Journal of the Japan Society of the Reticuloendothelial System Volume 30, Issue 4

Histiocyte Proliferating Diseases in Dermatologic Fields

Histiocyte proliferating diseases that we often experience in the dermatologic clinics include histiocytosis-X particularly Letterer-Siwe disease, non-X histiocytosis such as xanthogranuloma, multicentric reticulohistiocytosis, xanthoma disseminatum, and verruciform xanthoma, and fibro-histiocytic tumors represented by dermatofibroma, dermatofibrosarcoma protuberans, and malignant fibrous histiocytoma, as well as malignant histiocytosis. The other diseases, for example, congenital self-healing reticulohistiocytosis and generalized eruptive histiocytoma may be observed in very rare instance. We investigated cell types by using immunohistochemical markers for the prolifearting histiocytic cells on the paraffin sections from 40 cases. A clear result was obtained that S-100 positive cells belonging to T-zone histiocyte lineage are proliferating in histiocytosis-X, while lysozyme positive mononuclear phagocytes are the major cell type in malignant histiocytosis. Although in the rests of the diseases cells are positively reacted for α₁-antichymotrypsin, α₁-antitrypsin and vimentin, differentiation of the diseases by such immunomarkers was not enabled. There was a tendency that non-X histiocytosis represented by xanthogranuloma showed stronger reactivity for α₁-antichymotrypsin and α₁-antitrypsin, whereas the cells in fibro-histiocytic tumors are rather strongly positive for vimentin. Further studies are required for the proliferating cells positive for α₁-antichymotrypsin, α₁-antitrypsin and vimentin.
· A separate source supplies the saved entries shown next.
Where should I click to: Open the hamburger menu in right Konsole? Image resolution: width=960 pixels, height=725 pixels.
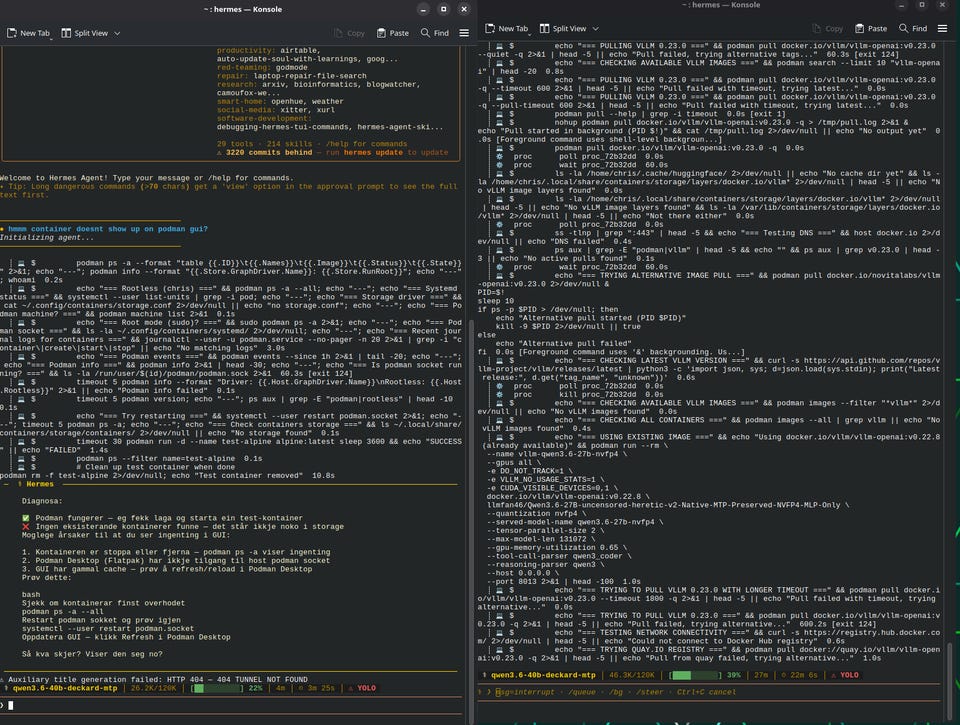pos(942,28)
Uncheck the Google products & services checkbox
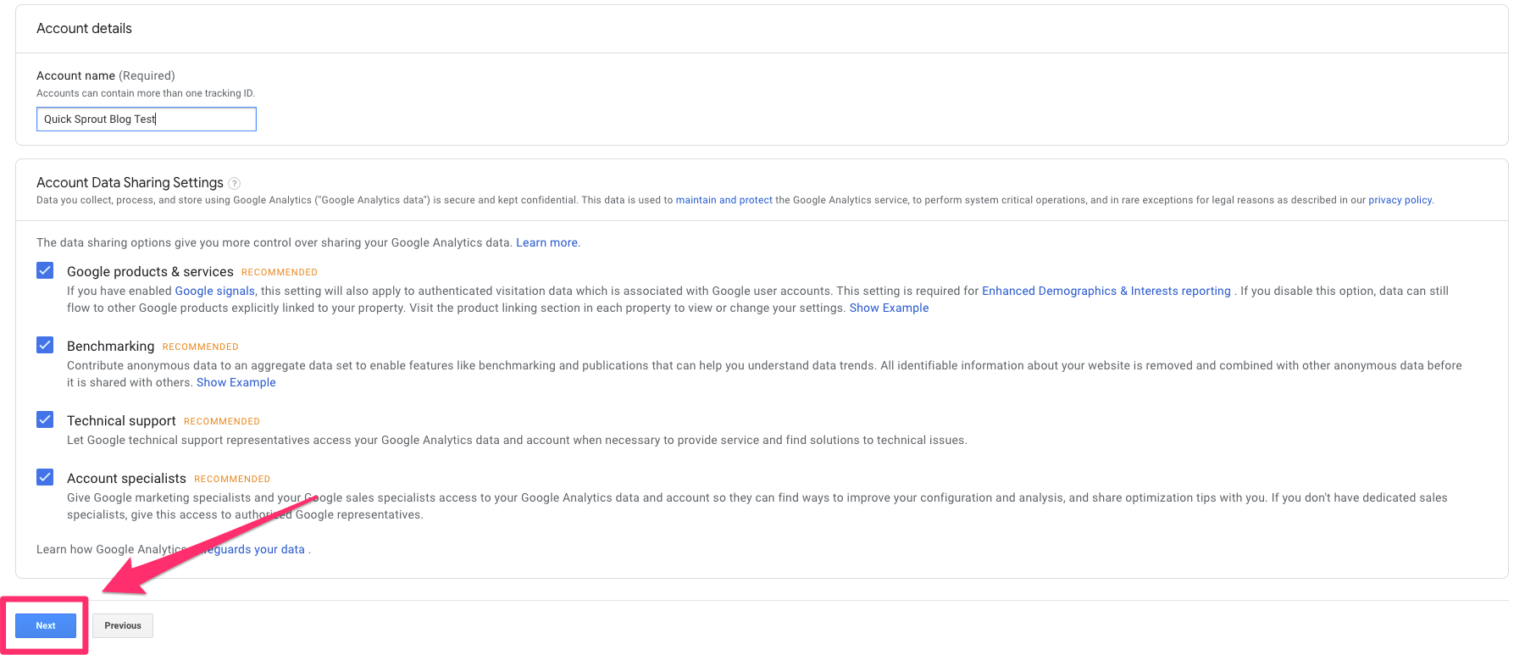1536x655 pixels. tap(45, 271)
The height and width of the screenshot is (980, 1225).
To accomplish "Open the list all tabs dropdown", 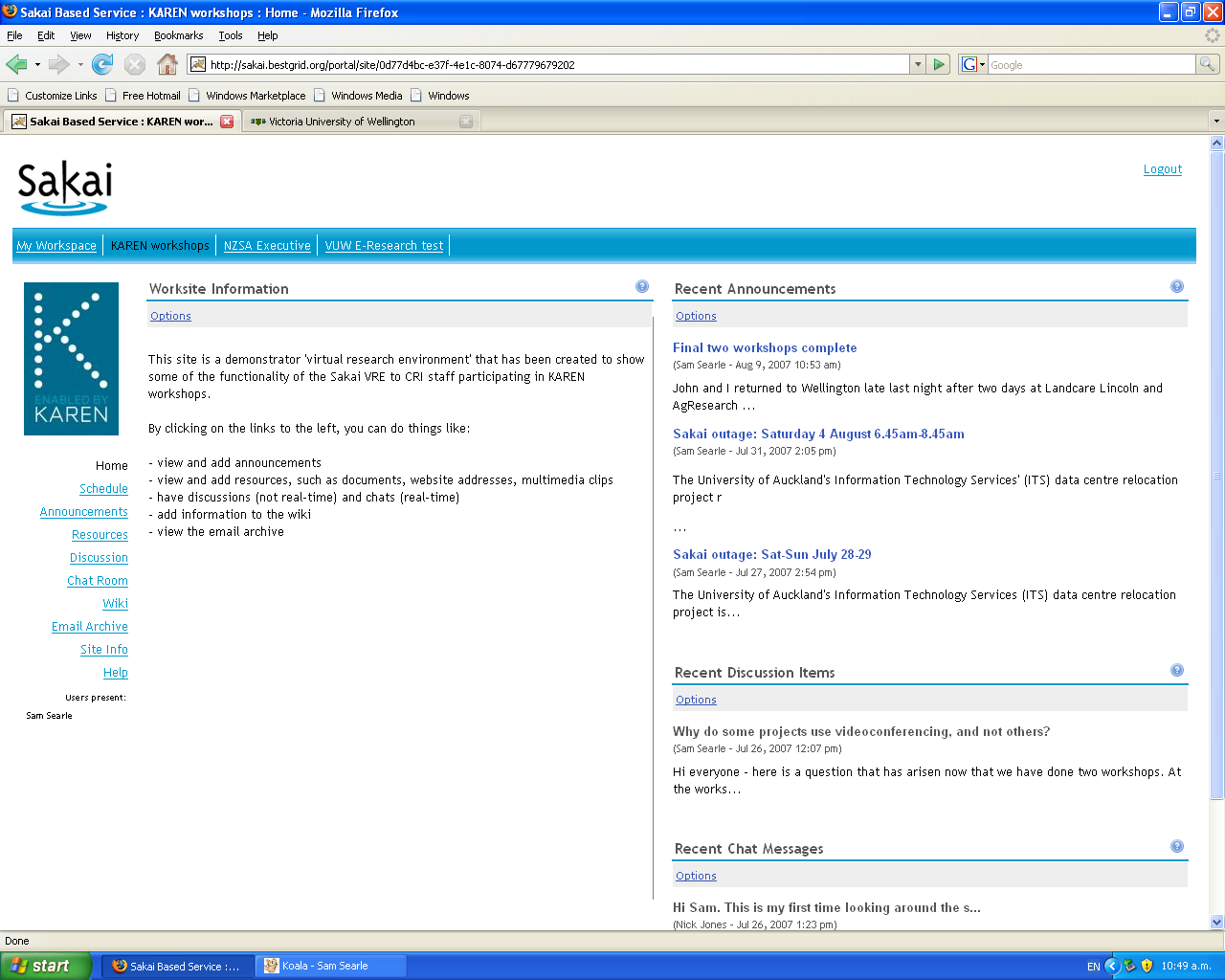I will click(1216, 122).
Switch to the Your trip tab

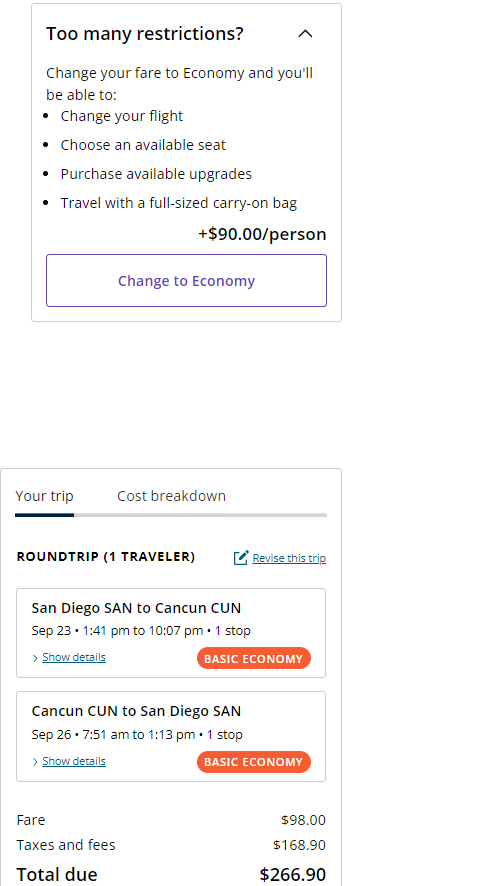pos(45,496)
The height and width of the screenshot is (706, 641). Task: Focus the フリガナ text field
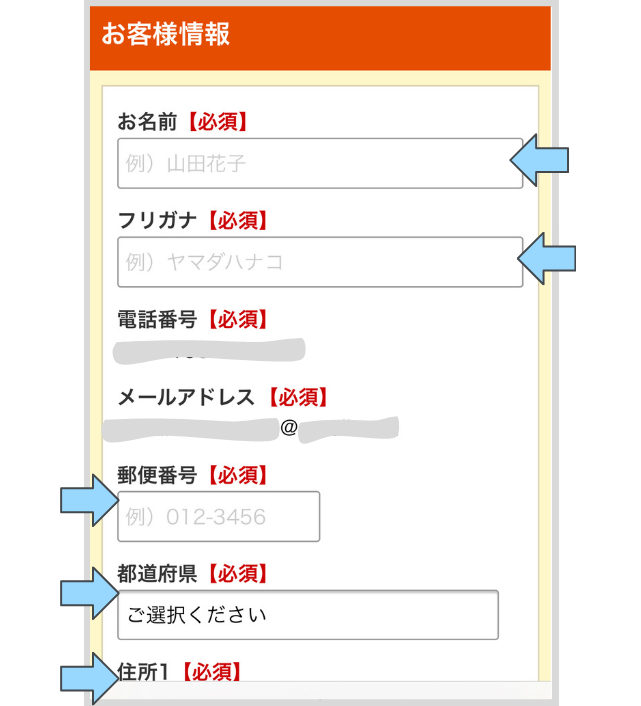[320, 262]
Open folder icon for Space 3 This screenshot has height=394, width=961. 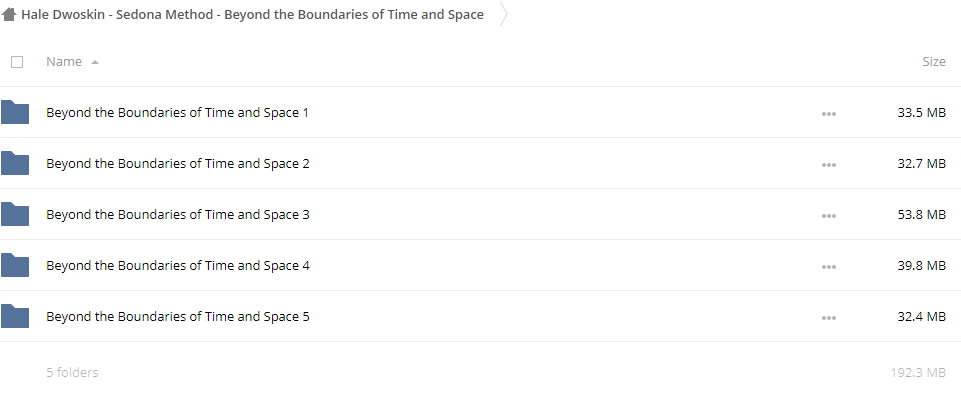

Malignant Histiocytosis in Clinical Aspect

Twenty one patients were diagnosed as “malignant histiocytosis (MH)” according to clinical mainifestations, for example severe inflamatory reactions, progressive pancytopenia, huge hepatosplanomegaly, and the presence of hemohagocytic cells in bone marrow. In comparison with large anaplastic cell lymphoma, the clinical features of “MH” patients were characterized by the systemic symptoms and rapid clinical course. Cells with histiocytic appearance in these patients were classified in to 3 subgroups on the basis of the morphologic atypism; blastic, intermediate, or mature type. Histiocytic cells from 17 out of 21 patients belonged to the blastic or intermediate type, suggesting the neoplastic nature. Hemophagocytic cells without remarkable atypism, which were observed in bone marrow of the most patients, showed the mature type appearance, and were recognized as activated histiocytes. In 6 “MH” patients with neoplastic cells, 3 patients were recognized as histiocytic disorder, 2 as T-cell one, and one as B-cell one according to the immunophenotype and immunogenotype.
Interestingly, one of the T-cell type showed phenotype of CD2+CD3-CD4-CD8-EAG+with large granular lymphocyte (LGL) appearance, and another CD2+CD3+CD4-CD8-EAG+LGL also increased in the terminal phase of a “MH” patient with B-cell neoplasm. In addition, either neoplastic or benign LGL disorders revealed “MH” like systemic symptoms in occasion. Thus, LGL/Tγ cells as well as the hemophagocytic cells are thought to play a main role for the hematopathologic and clinical manifestation of “MH” in reticuloendotherial system, especially in spleen, and hyper-production of cytokines by thesee cells may closely related the systemic and unreguratable symptoms, tentatively named “cytokine-crisis”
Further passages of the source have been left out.